Washington University St. Louis | Summer 2016 Projects

V Three Studios recently wrapped up several projects for Washington University in St. Louis that showcase the firm’s expertise in providing technically-driven solutions that meet programmatic requirements and engage users through great design.  

The Athletics Complex Level B Renovation

V Three Studios planned and designed the renovation of more than 6,000-square-feet of backfill space beneath the Athletics Complex Field House upper-level seating terrace.  The project converted an existing sports training facility located in a long, narrow “bowling alley” space into a cluster of new private offices for men’s and women’s varsity coaches, an athlete recruiting lounge, and a new concession stand.  Additionally, an existing Green Room used by the Athletics Department for staff and team meetings and review of game film benefited from a complete rehab and A/V upgrade. 

Since Washington University is subject to the provisions of Title IX federal regulations that prohibit gender discrimination in educational programs and activities, many of the project’s programming parameters were shaped by the need to provide gender-equal accommodations. V Three designed comparable facilities for the men’s and women’s varsity basketball coaches, the varsity women’s golf coach, and the varsity women’s volleyball head and assistant coaches. The athlete recruiting lounge was designed to provide a welcoming environment for prospective student athletes and their families that touts Washington University’s legacy of success. The concession stand, which pairs nicely with V Three’s food service experience, is a considerable improvement over the previous, thirty-year old space.

Psychology Building Research Suites

V Three’s extensive background designing acoustically-sensitive environments was leveraged in the renovation of two research suites located in the Psychology Building, built in 1999.  The existing suites – part of the university’s Psychological & Brain Sciences Department – lacked visual impact and suffered from sound infiltration from adjacent suites. Working closely with the two Principal Investigators and other University team members, V Three programmed and planned the renovation so that the resulting suites optimally and efficiently support research objectives.

The paramount concern for the speech & language research suite located on the fourth floor was acoustic separation and isolation.  The center piece, literally, is a pre-engineered, custom-built, two-room acoustic booth that was specifically designed to fit within the 1,000-square-foot suite while leaving space for the remaining programmatic functions.  V Three was able to seamlessly integrate the sound booth with the suite’s existing architecture and new layout by completely demolishing all walls and ceilings and reconfiguring spaces to form a “U” around the booth. V Three was responsible for the interior architecture, selection of finishes and fixtures, and coordination of furniture and fabric selections.

For the behavioral studies research suite located on the first floor, the PI’s main goal was to maximize use of the suite’s existing layout while enhancing access to natural light throughout the occupied spaces.  Strategic decisions were made to relocate doors, borrow light frames, and partitions where necessary.  The result is a light-filled, comfortable working environment that is already receiving glowing reviews from the PI and research staff.
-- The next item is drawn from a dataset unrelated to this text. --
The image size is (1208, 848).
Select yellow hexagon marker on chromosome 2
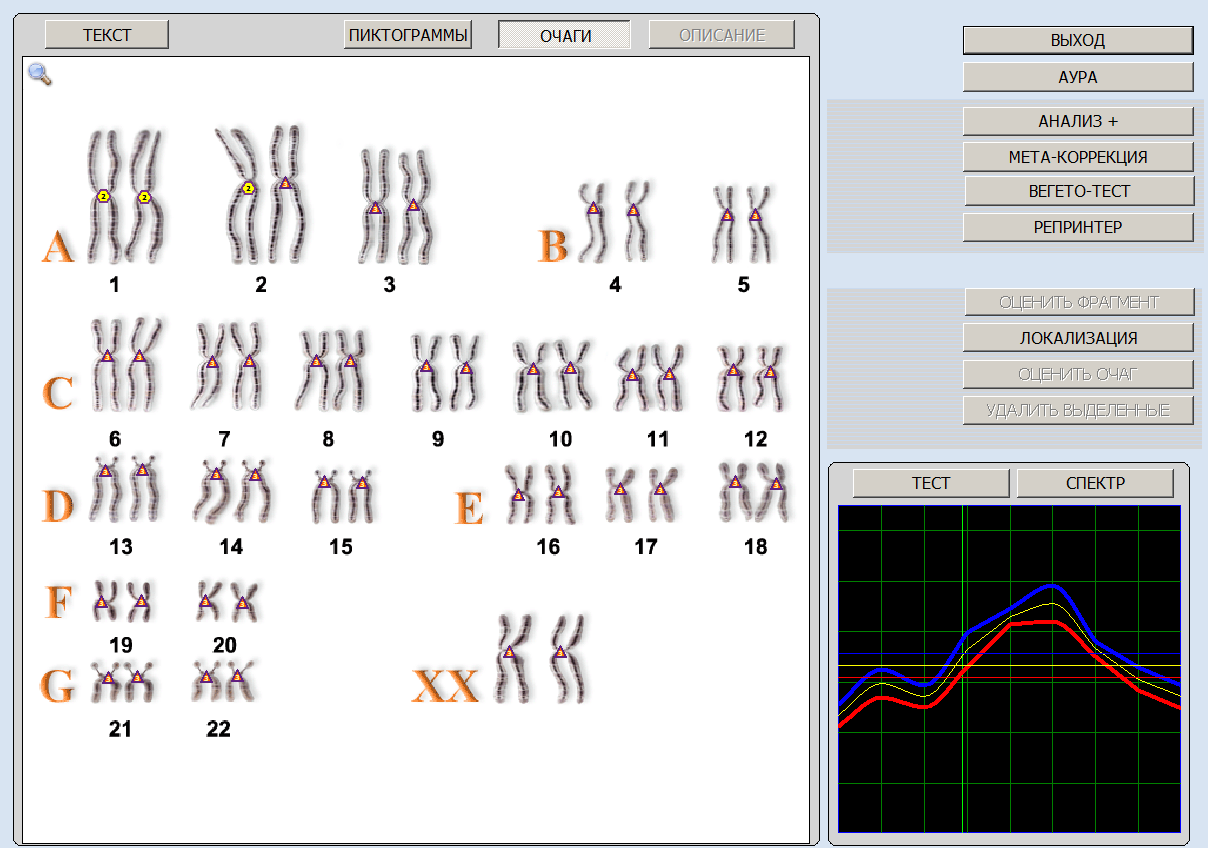(249, 188)
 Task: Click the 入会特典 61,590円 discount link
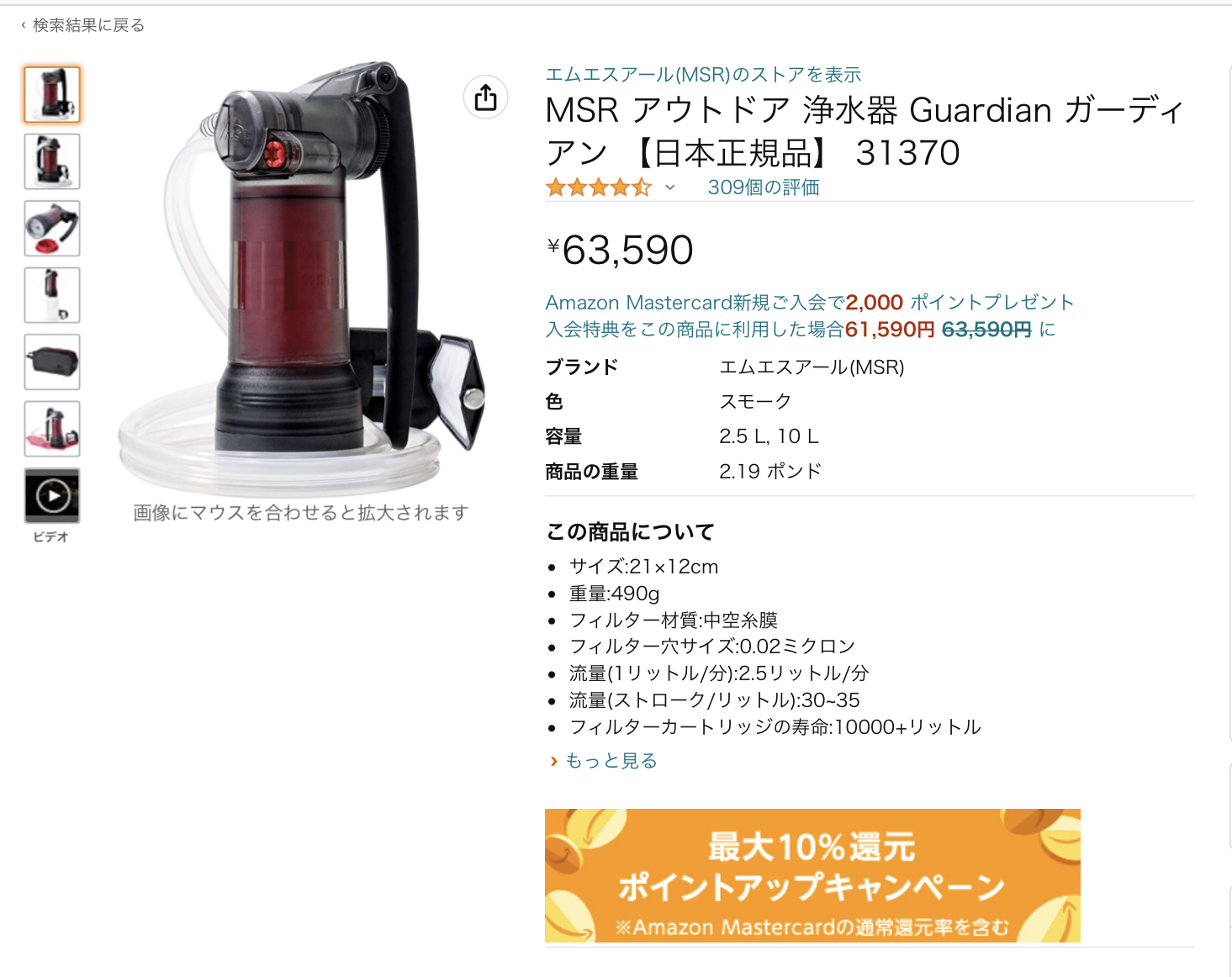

Ann W. Olin Women’s Building

Built in 1927, the Ann W. Olin Women’s Building has undergone various renovations to meet evolving programmatic needs.  A previous project separated a gymnasium into two adjoining rehearsal studios used by the Performing Arts Department.  However, the rehearsal studios were not sufficiently isolated from one another and sound flanking contributed to disruption when both spaces were being used simultaneously.

For this project, V Three worked with a consulting engineer to design a new, acoustically high-performing partition adjacent to the existing 30-foot tall demising wall. Due to the height of the new wall and the need to minimize deflection, special structural engineering considerations were required. In order to reduce structural borne sound transmission, V Three called for the gymnasium wood floor planks and sleepers running continuously under the existing demising partition to be cut and filled with joint sealant. To eliminate sound transmission through the door openings between the adjoining rehearsal studios, V Three specified that the existing door hardware be replaced with a new set of seals and astragals that complete the separation assembly.  Early indications are that the project was a success.